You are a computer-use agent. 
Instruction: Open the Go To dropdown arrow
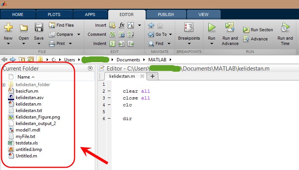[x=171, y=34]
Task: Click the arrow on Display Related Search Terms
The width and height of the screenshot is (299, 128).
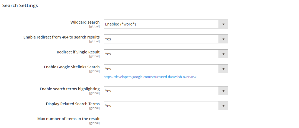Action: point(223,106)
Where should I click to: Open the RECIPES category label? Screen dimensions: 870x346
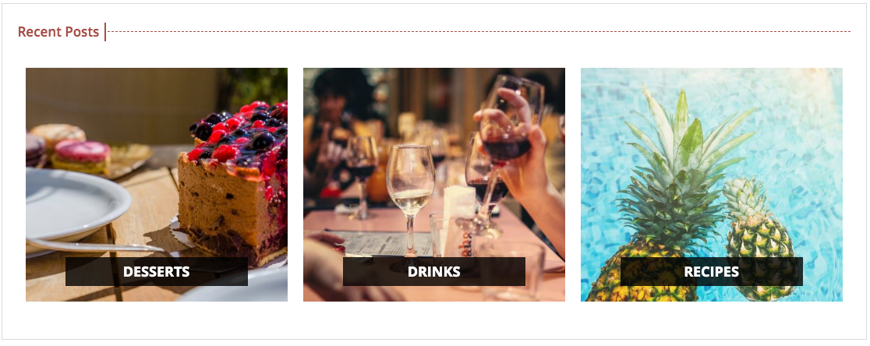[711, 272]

_ _ _ _

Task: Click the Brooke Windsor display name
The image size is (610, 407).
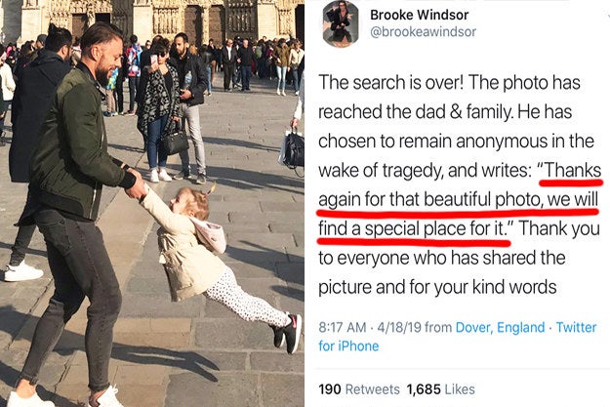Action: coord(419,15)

_ _ _ _

Directive> Copy out each line of the material above that includes the string "Task".

The solution>
Task: Click the arrow on Display Related Search Terms
Task: Click the Brooke Windsor display name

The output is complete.